Thanks again for including this!!


(David Landan) #42

I think it would be nice to have TER (translation error rate) as well, but it would likely take me quite a while to code up TER in lua, and I’m not sure about performance.

In theory, one could make a subprocess call to the latest Java implementation of TER, but I doubt we want such an external dependency.


(jean.senellart) #43

Hi David, for TER I will take it - we have reimplemented it several times, so I it should be quite fast


(jean.senellart) #44

TER is now also available - as a metric for score.lua or as a validation metric. See http://opennmt.net/OpenNMT/tools/scorer/


(Matt Relich) #45

@jean.senellart I was coming back to this again to see if in the updates the translation / epoch was included, but it doesn’t seem so. Does that mean we will go with @vince62s script for unloading / reloading during training? It’s a pity, since it seems trivial to just run through the validation data during the training.

If there is no plan to add this feature, then I will try to maintain my own script for this in case anyone else is interested. I should be getting back to this task in the next few days and will update my fork.

Cheers


(Guillaume Klein) #46

Now we could save validation translation when using translation-based validation metrics (BLEU, D.-L. ratio). Would that work for you?


(Vincent Nguyen) #47

It would be preferable to have a flag to trigger the saving.
When using sampling with hundreds of epochs it’s not convenient.


(Vincent Nguyen) #48

additional thing since @guillaumekln already PR’ed…

Would you prefer an output with just the valid set translation or even more uselfull a file
with both reference and translation, plus a score for each sentence (Bleu or TER) at the beginning of each line.

(similar output to analysis.perl in the Moses project)


(Matt Relich) #49

@guillaumekln I’m with @vince62s on this one, I think having a flag to determine whether or not to save would be best, that way users can choose whether or not to turn it on. Having it also output the scores would be nice for additional analysis. Would you like me to take a stab at implementing this?


(Guillaume Klein) #50

Of course the feature will be behind an option.
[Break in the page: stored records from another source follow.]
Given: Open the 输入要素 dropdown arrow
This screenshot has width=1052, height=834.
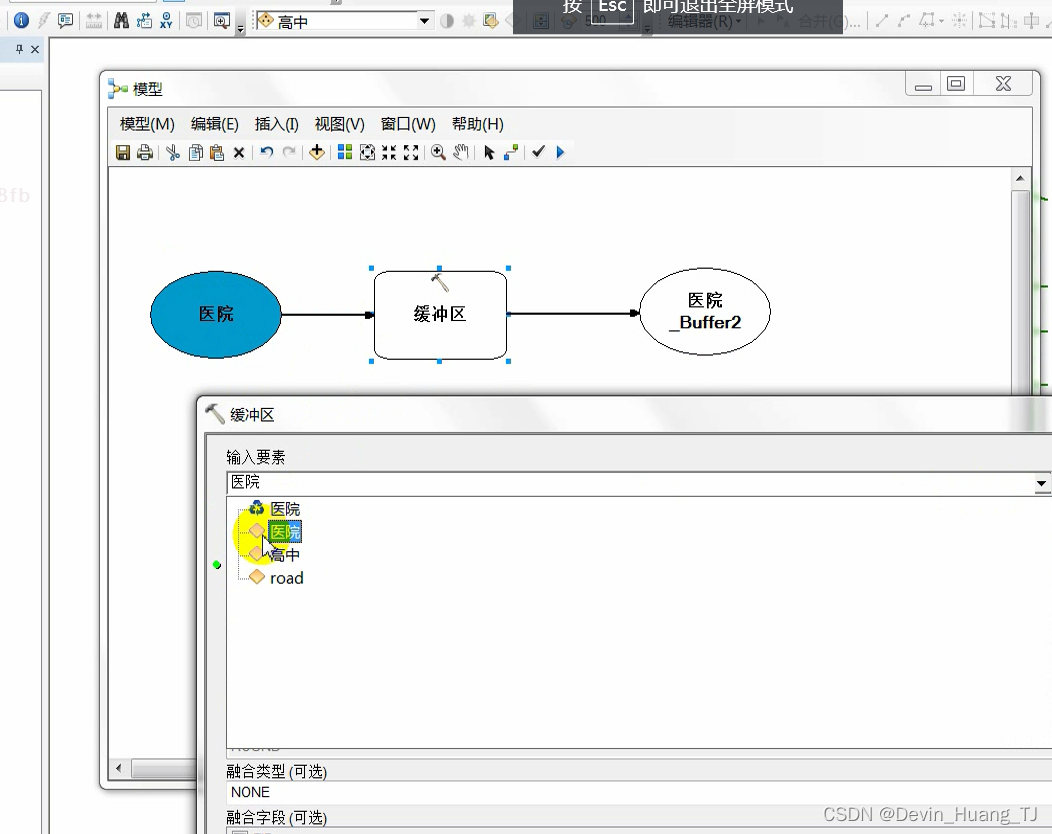Looking at the screenshot, I should pyautogui.click(x=1042, y=484).
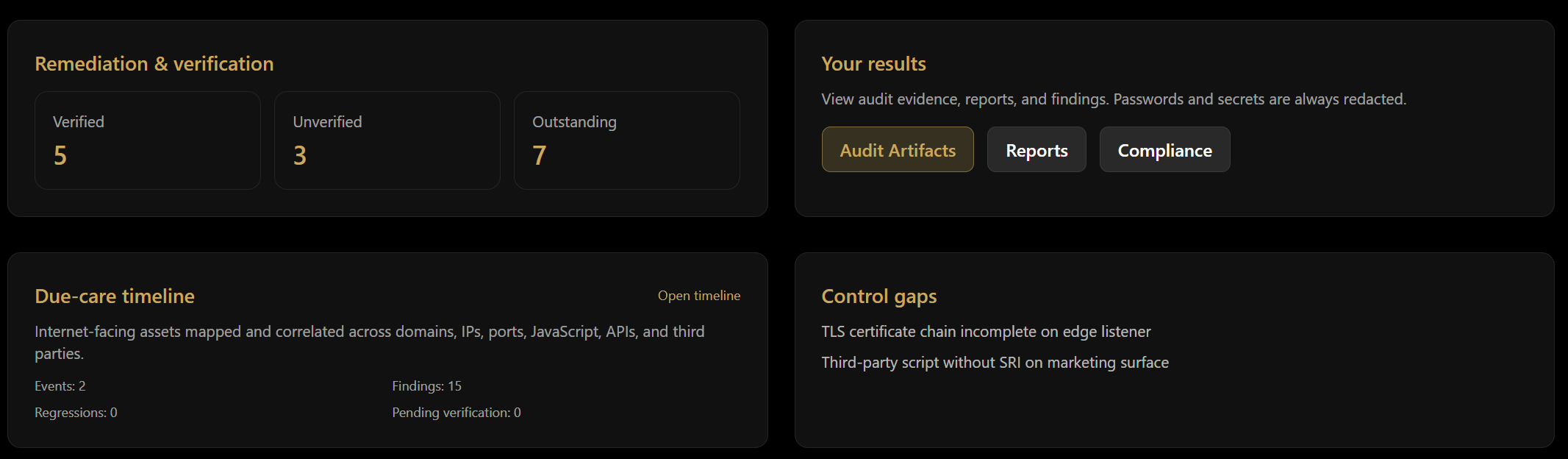The height and width of the screenshot is (459, 1568).
Task: Open the due-care timeline link
Action: [x=698, y=296]
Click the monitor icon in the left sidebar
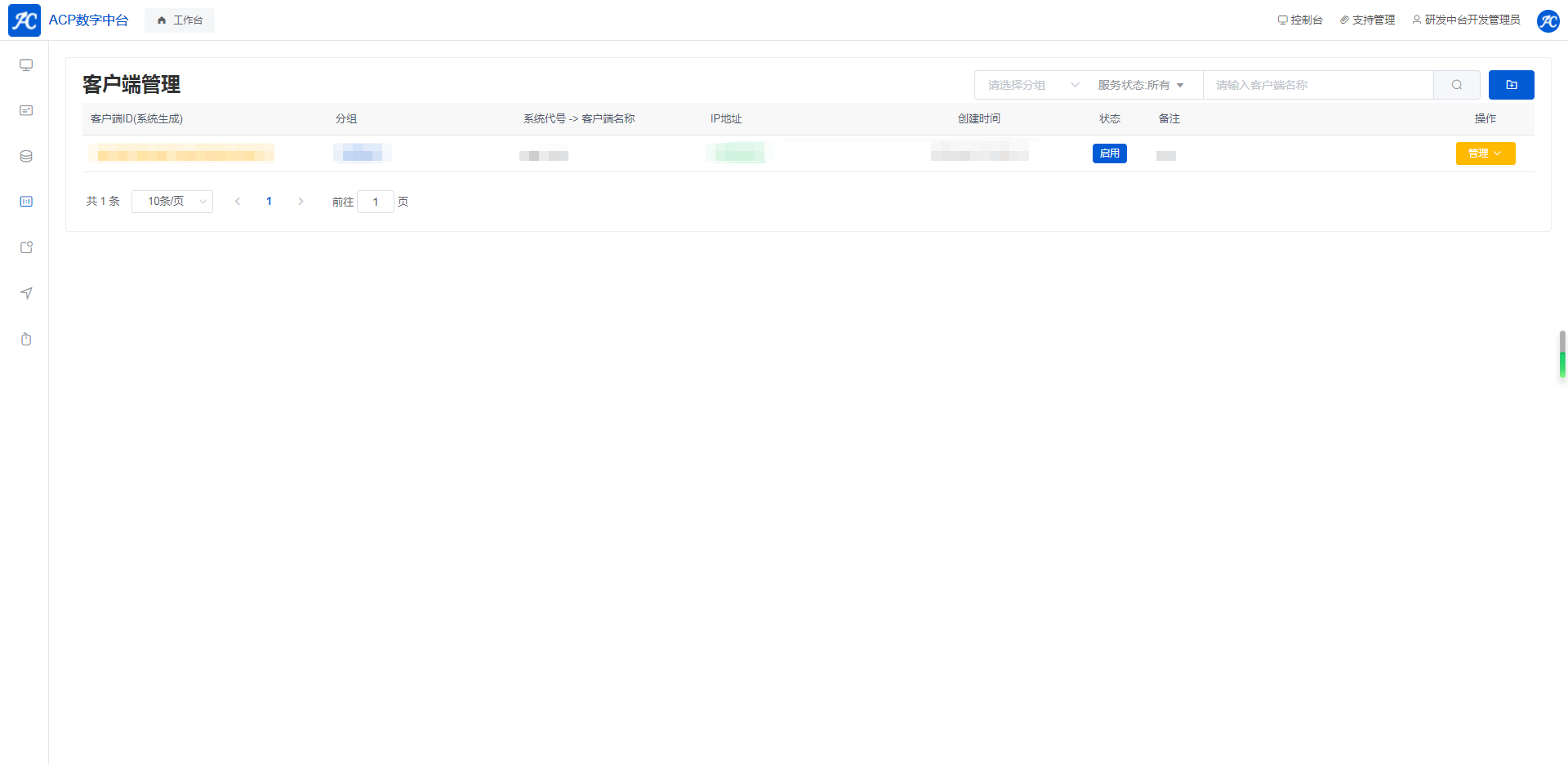This screenshot has width=1568, height=765. click(x=26, y=65)
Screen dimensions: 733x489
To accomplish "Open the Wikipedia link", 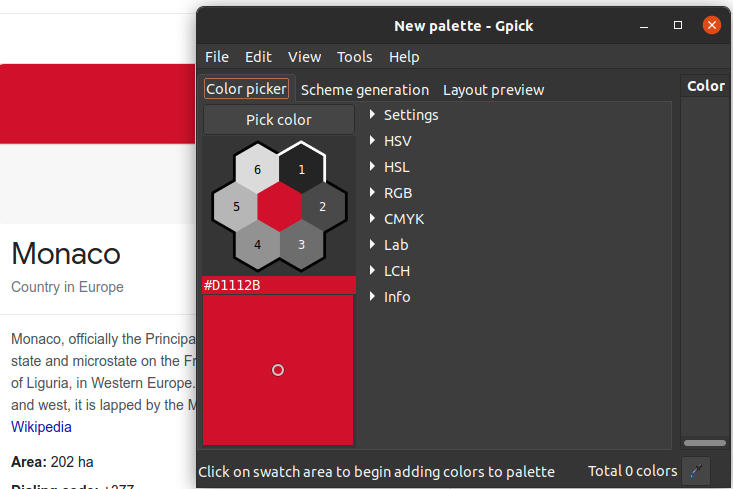I will click(41, 427).

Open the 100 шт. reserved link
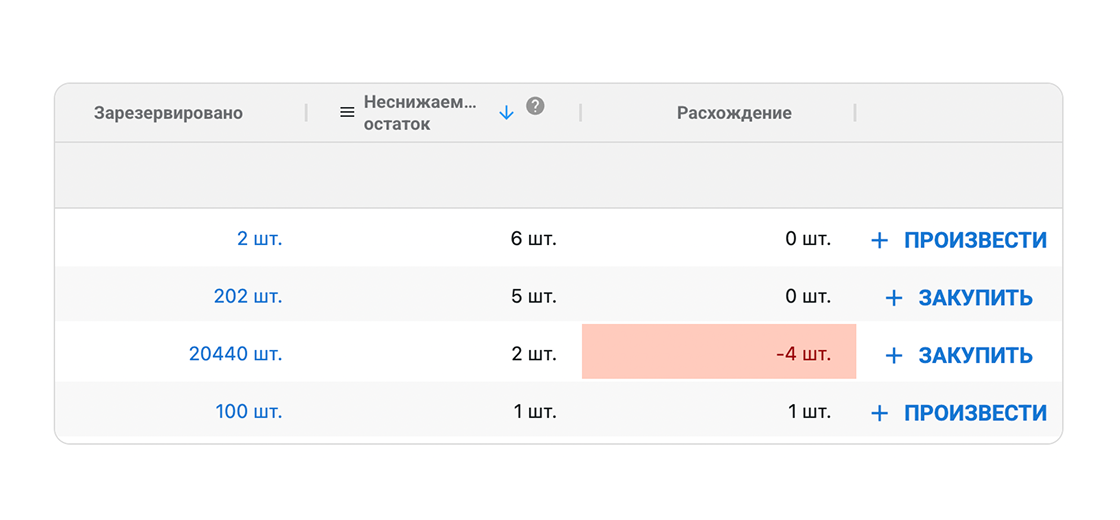tap(249, 411)
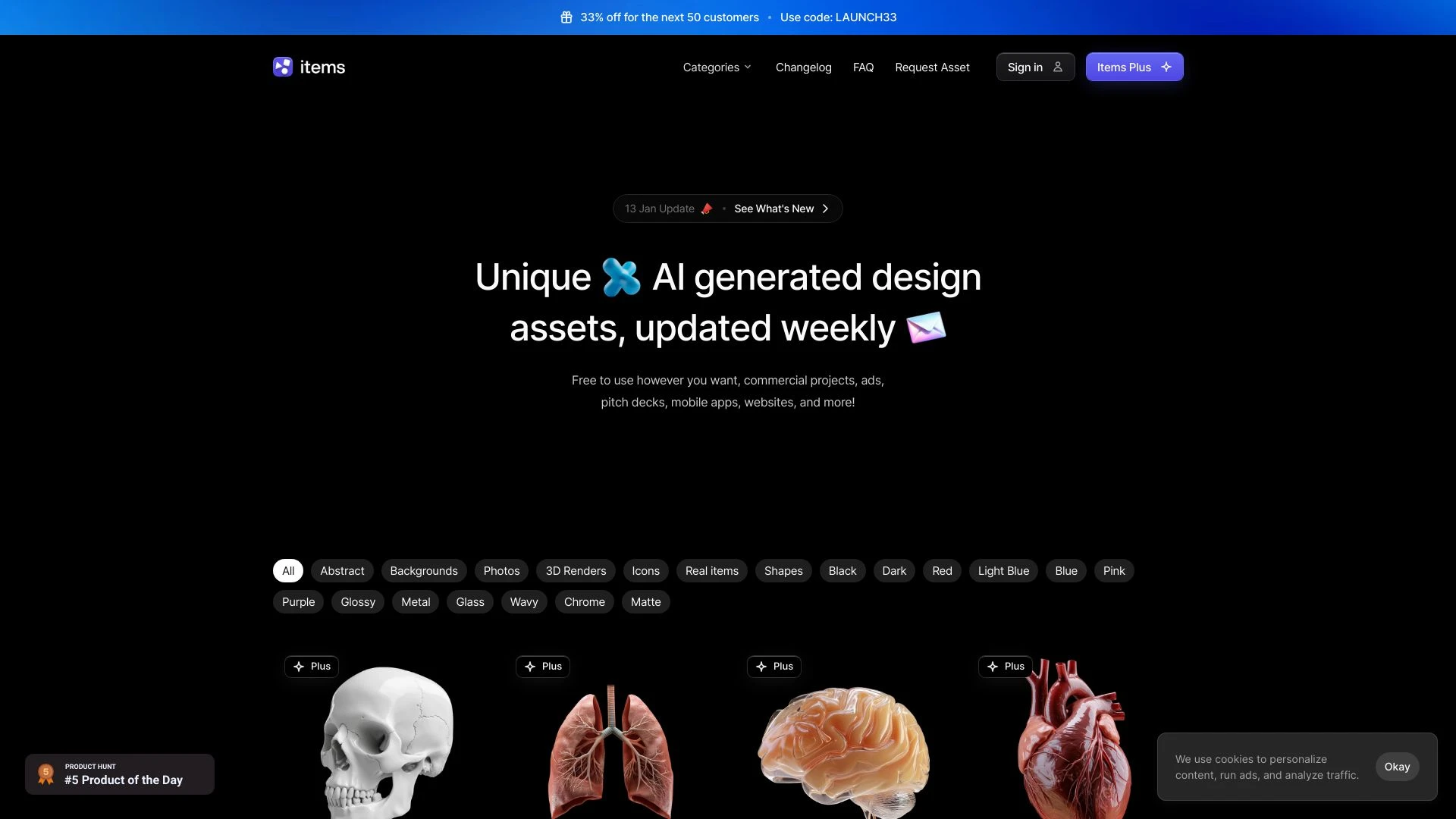1456x819 pixels.
Task: Toggle the Glossy category filter
Action: pyautogui.click(x=358, y=602)
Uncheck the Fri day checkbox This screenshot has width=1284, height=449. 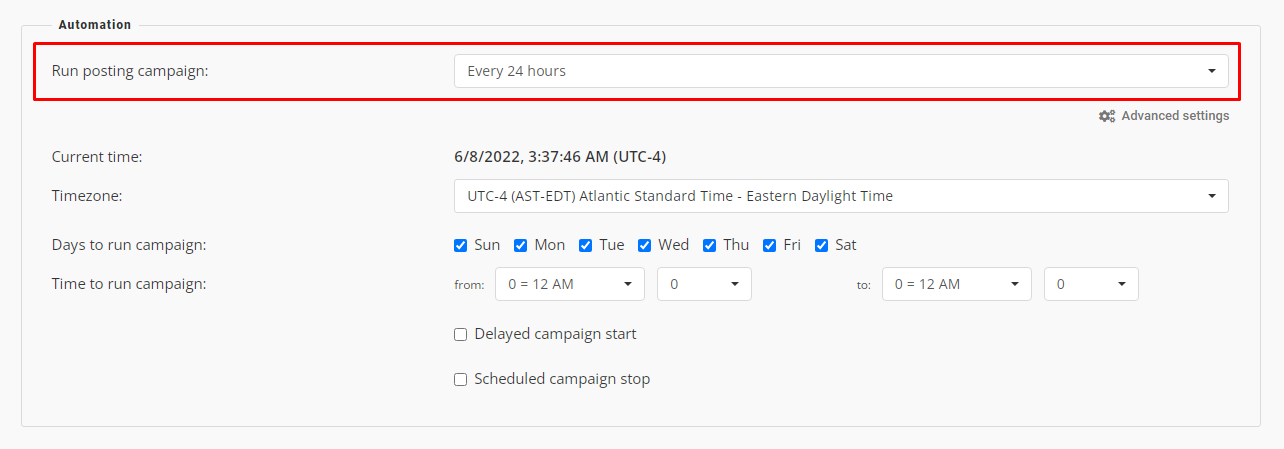(770, 245)
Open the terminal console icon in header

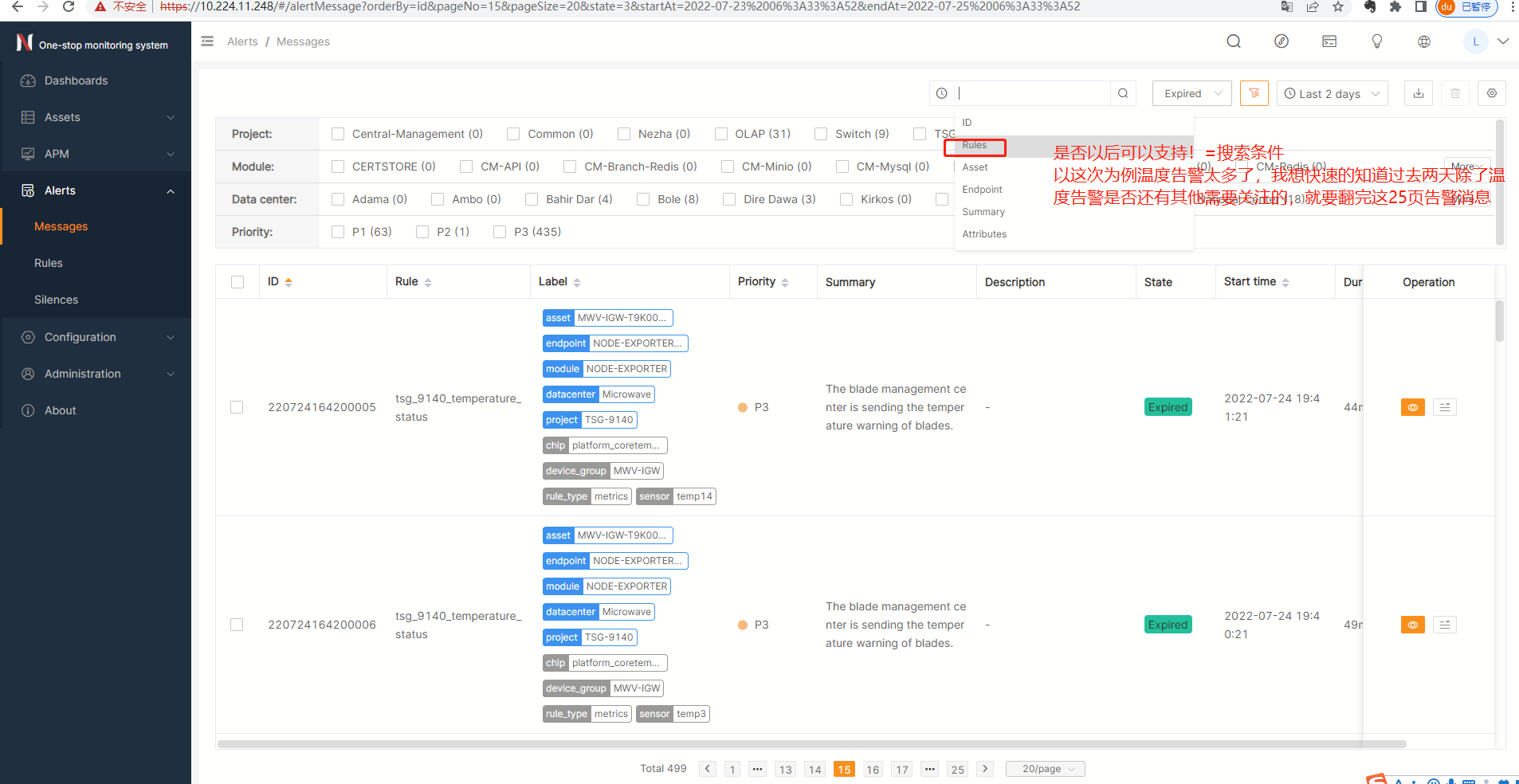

I actually have something almost ready:

I can also add the scores on each line. Is there any request for a specific format?


(Matt Relich) #51

@guillaumekln Sweet, that looks great! So atm it would just dump the output, which is actually fine for me. If we also want the scores, then either csv, or maybe some other delimiter (eg | or <>).


(Vincent Nguyen) #52

suggestion
field1= score
field2=translation
field3=reference
separator |||

because | might be the feature separator already


(Guillaume Klein) #53

This is now on master.

Note that the comment I made earlier in this thread still applies:

However, as we set up the preprocessing, BLEU will be computed against gold sentences with resolved vocabulary, i.e. with OOV replaced by <unk> tokens.


(Matt Relich) #54

Sounds good. I will test this today. Thanks again for the feature addition!


(Matt Relich) #55

The output looks great, thank you again!